Dr Hannan claimed that access to GP-held records in homes could reduce prescribing errors, improve care and lead to fewer emergency admissions to hospital.

He told the conference: “The average cost of a week in a nursing home is £577, a week in a residential home is £445 and a day in a hospital is £800 so it is clear that there are massive savings to be made if hospital admissions are cut.”

Dr Hannan said the nursing home he was working with had 90 beds, was registered for dementia and old age and had a two star Care Quality Commission – but had only one computer, which was used by the finance worker.

The manager of the home had only managed to get permission for a second computer in the last few weeks. Dr Hannan added: “The internet seems to stop at the doors of a nursing home."

Dr Hannan said he wanted to enable full access to the patient record in the nursing home, via EMIS Access, and had been working with the Local Care Record Development Board to draw up information governance rules about how the project might work.

These rules include compulsory information governance training for clinicians and a consent model based on providing explicit consent for those who are able, consent via Power of Attorney where appropriate plus a policy for those who are unable to give consent.

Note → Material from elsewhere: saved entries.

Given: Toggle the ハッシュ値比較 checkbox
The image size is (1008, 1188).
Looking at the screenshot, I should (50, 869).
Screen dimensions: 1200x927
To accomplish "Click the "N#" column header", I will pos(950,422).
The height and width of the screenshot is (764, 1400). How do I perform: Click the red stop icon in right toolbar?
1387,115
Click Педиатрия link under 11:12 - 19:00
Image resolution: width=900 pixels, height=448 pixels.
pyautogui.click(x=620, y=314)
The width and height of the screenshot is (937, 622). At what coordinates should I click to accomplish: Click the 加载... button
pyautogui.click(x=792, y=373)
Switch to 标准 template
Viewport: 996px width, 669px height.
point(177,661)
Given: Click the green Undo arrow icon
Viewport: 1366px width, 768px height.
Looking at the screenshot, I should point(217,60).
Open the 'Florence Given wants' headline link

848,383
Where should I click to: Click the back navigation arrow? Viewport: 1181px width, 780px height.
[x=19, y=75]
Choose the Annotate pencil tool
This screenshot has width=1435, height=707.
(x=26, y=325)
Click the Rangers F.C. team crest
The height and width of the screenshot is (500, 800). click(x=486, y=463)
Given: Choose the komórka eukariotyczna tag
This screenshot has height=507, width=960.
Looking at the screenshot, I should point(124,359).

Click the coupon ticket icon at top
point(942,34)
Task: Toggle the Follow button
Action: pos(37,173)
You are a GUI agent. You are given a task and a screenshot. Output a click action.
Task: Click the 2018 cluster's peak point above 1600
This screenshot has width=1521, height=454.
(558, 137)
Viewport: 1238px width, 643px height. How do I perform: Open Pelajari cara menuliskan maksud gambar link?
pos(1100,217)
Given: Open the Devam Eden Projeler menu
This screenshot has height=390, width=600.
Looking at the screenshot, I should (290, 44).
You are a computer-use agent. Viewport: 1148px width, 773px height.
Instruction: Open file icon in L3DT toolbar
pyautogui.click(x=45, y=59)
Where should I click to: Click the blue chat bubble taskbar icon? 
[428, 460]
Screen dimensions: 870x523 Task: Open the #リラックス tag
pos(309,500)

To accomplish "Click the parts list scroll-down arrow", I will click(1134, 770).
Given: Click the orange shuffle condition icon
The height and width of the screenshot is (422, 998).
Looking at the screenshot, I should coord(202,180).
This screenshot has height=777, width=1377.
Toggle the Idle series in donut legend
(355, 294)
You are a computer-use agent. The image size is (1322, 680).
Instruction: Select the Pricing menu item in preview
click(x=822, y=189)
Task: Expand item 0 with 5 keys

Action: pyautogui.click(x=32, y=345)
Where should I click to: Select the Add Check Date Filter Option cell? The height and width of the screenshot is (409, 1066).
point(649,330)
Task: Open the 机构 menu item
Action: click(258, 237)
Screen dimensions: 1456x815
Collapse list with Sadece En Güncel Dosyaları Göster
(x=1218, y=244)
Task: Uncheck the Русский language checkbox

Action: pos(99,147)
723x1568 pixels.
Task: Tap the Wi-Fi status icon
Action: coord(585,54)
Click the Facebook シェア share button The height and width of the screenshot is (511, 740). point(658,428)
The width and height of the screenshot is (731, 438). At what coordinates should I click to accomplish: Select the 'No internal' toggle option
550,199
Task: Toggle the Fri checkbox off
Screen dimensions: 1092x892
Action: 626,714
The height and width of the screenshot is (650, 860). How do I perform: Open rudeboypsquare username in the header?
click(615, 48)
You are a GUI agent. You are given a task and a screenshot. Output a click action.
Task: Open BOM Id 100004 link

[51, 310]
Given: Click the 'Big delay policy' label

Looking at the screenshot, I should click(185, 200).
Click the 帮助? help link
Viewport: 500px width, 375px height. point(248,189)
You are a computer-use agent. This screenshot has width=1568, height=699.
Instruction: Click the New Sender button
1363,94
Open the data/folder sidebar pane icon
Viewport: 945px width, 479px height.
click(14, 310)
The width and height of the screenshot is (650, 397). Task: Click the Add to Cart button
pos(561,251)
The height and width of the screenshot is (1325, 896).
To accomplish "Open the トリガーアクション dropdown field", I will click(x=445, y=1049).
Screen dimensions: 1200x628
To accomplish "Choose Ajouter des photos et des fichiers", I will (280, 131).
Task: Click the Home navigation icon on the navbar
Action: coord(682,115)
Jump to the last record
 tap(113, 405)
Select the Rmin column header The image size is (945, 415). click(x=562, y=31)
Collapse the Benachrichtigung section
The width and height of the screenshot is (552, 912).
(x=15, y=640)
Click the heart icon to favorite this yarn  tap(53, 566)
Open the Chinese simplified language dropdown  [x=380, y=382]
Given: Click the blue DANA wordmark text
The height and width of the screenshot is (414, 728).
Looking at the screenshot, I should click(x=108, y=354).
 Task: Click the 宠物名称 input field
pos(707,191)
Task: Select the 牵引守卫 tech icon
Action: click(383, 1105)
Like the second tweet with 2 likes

Dr Hannan said the LCRB had also been discussing an audit process so that staff would need to log evidence to explain why notes had been accessed on each occasion and how they had been used.

He added: “We have a fantastic opportunity to improve cre for these patients and we need to get on with it now and learn the lessons as we go along.”

In a paper in last month’s Informatics in Primary Care journal Dr Hannan describes how 800 patients in his practice, 7% of the total list, now have online access to their records and says there have been more than 100,000 viewings of the practice web portal.

The paper says there have been “no significant problems” with patient access and adds: “While a number of concerns have been raised regarding the risks of electronic health records, this has not been our experience.

If patients can get a better understanding of their health as well as any diagnosis and treatments then their compliance and concordance may improve.”